Reputation: 547
We wanted to build a search engine for online/offline products. We started surfing around the web and came to know about techniques like inverted index, TF/IDF and other generic search related algorithms. We used lucene which comes with all the above techniques inbuilt and our basic search platform is ready.
Later we realized that the generic search engine will returns any kind of output. Say if i search for "black shoes" the search string output will contain the output which has both black and shoes. So in output it is very possible to have a black shirt but with the lesser relevance.
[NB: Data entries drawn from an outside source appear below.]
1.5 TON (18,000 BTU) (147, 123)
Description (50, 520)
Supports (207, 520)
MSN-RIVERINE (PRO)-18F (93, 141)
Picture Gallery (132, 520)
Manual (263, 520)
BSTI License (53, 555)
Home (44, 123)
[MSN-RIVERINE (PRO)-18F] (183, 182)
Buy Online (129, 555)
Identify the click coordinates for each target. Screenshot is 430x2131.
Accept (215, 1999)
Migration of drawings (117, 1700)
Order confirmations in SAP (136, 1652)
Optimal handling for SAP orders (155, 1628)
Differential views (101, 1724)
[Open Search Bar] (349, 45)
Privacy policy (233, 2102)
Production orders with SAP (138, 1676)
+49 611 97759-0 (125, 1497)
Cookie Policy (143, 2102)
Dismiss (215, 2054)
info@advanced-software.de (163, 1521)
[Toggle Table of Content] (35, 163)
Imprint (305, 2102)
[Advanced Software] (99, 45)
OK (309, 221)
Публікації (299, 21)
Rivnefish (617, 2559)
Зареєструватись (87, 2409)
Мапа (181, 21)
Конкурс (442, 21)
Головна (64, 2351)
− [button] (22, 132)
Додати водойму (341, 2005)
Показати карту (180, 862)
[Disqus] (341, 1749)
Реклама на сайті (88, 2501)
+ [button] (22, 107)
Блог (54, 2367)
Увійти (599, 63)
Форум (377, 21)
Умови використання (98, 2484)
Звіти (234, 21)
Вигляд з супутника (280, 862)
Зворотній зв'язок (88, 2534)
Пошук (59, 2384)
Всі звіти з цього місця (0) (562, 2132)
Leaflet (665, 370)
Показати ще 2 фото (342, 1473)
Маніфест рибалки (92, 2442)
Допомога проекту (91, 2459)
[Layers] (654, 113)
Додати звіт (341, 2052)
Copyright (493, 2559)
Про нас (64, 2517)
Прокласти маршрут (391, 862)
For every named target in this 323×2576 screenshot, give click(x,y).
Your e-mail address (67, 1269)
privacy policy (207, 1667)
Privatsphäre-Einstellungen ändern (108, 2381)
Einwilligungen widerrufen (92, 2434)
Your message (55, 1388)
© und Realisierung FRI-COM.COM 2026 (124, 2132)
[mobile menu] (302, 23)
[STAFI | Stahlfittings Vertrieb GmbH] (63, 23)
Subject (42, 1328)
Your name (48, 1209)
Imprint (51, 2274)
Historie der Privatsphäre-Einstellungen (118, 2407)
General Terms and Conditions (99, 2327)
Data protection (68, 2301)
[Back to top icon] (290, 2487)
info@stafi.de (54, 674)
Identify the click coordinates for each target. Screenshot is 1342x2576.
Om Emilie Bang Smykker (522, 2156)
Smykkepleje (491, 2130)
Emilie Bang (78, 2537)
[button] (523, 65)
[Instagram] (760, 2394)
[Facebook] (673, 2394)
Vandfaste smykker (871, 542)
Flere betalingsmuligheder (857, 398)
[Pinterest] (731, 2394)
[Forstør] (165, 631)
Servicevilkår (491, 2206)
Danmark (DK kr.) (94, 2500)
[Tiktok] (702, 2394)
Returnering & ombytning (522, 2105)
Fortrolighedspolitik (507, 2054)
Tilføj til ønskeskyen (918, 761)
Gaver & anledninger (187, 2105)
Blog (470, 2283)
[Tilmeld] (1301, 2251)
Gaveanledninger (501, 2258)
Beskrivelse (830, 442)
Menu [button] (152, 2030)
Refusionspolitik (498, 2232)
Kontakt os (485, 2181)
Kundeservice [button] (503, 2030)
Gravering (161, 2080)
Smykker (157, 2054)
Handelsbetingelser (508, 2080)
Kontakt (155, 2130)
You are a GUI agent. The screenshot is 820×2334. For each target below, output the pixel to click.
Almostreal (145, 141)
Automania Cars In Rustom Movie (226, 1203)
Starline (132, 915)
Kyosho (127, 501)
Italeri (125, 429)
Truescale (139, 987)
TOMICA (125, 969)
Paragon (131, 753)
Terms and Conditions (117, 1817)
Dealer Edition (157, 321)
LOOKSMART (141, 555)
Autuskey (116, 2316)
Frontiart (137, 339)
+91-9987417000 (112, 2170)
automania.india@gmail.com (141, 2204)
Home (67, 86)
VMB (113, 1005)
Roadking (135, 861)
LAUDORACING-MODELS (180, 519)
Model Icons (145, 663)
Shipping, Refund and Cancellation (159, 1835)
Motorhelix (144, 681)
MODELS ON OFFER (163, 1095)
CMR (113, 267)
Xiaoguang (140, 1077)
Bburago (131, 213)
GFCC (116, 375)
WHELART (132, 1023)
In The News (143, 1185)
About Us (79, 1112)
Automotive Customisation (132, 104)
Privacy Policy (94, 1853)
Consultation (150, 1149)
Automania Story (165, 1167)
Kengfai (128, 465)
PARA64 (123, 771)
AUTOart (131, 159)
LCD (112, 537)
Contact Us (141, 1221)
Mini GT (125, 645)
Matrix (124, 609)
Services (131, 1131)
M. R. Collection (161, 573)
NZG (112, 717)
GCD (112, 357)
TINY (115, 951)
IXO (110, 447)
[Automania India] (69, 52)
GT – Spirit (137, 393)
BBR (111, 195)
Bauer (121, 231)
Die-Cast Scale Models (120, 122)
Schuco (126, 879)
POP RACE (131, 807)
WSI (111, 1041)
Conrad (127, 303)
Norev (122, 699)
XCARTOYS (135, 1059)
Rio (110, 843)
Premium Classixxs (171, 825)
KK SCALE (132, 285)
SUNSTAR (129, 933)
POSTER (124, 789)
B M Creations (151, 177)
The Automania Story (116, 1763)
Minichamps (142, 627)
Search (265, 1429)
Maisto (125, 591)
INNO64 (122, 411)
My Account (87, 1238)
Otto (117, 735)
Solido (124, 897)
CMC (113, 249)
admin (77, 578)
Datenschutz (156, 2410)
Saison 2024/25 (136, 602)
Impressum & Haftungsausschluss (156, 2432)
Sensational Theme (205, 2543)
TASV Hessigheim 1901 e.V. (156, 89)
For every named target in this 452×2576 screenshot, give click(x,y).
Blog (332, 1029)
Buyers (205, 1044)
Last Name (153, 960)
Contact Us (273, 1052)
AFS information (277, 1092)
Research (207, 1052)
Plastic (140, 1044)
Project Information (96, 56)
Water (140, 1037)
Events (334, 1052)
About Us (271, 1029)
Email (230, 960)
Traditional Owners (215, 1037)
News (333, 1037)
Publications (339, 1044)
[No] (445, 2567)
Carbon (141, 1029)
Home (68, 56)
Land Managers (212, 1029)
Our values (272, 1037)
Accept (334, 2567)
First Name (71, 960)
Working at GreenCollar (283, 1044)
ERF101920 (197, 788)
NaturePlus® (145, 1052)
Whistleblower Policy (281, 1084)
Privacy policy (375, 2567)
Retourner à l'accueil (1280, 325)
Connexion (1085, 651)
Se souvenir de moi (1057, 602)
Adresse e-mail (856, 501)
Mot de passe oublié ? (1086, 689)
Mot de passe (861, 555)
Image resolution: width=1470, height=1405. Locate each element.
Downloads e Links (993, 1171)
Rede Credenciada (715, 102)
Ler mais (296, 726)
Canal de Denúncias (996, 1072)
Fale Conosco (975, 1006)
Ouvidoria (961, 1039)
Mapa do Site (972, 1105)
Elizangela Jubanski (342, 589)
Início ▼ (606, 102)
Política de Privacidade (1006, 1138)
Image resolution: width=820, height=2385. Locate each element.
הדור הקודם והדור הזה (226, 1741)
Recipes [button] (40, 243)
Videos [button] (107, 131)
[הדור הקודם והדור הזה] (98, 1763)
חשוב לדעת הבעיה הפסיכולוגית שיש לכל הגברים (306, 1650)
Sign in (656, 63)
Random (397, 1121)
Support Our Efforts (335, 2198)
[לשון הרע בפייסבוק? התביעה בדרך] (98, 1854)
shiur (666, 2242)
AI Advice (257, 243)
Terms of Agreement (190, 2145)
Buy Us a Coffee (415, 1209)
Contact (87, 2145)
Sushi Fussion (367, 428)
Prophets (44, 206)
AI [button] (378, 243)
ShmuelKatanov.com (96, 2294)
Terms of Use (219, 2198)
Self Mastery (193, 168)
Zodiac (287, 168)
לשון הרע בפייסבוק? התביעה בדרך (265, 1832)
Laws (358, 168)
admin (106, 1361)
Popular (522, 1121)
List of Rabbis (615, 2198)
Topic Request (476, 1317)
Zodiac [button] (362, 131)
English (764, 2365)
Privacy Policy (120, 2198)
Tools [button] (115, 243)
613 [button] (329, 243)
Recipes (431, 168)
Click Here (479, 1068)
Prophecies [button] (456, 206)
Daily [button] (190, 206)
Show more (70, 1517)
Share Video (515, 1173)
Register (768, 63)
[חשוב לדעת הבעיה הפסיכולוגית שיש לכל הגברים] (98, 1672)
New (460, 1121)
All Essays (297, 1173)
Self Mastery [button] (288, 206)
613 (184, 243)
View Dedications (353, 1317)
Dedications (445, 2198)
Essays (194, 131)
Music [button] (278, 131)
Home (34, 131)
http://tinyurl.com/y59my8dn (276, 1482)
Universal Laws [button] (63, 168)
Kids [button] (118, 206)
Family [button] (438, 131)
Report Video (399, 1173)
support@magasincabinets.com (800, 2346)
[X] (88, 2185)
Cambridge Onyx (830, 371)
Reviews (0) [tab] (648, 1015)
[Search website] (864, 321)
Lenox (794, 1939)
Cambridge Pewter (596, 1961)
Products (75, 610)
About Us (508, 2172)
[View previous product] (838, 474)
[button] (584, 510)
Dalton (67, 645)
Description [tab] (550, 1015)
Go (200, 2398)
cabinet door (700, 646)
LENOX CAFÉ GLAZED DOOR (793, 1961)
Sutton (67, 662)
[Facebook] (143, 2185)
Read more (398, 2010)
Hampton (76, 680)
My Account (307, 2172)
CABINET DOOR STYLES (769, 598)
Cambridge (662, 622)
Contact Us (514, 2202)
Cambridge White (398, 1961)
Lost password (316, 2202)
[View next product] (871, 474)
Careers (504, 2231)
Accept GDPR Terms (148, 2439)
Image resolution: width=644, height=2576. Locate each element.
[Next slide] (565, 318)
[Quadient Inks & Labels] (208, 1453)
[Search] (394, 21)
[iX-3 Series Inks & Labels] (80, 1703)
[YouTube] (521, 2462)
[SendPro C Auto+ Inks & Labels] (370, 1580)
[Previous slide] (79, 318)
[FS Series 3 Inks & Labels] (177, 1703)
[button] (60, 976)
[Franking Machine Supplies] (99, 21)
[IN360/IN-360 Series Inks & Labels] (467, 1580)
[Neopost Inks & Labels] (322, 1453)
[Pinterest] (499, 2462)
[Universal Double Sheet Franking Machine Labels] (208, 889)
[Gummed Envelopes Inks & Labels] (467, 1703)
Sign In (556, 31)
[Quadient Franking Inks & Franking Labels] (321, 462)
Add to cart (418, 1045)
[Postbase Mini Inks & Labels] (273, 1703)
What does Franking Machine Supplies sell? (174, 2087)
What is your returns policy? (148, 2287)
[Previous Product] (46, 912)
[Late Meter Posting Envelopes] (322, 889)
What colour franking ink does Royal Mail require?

So we thought product classification could be our rescue. We will classify our products based on the attributes it carries and then same way we will also parse the query string to mine what the user is looking for and match them directly.I am not sure if it is the way we should follow.
So i want to know what are the different techniques which are usually followed building a search engine for niche market??
Upvotes: 0
Views: 416
Reputation: 5003
Lucene is definitely one of the top API that you can use in order to build a Search Engine. I would advise you anyway to use Solr.
Solr uses Lucene under the hood but provides you with a lot of built in features and an amazing visual console.
About your problem, as very often happens, here is not matter of tool used, but how you use it. You can customize the Search behaviour with Lucene/Solr to obtain the desired results.
Anyway you have two options to adopt either separately or together:
1) create a set of contexts to choose from. For example Amazon Search let you choose among different contexts related to products (for instance "all departments", "beauty", "games" etc...). This trick will help you to narrow down the set of products;
2) use a SpanNearQuery or a PhraseQuery with slop 1 and boost them by proximity.
Obviously the previous options would help you if the documents in the index have been created with the structure that suits you the best.
Upvotes: 1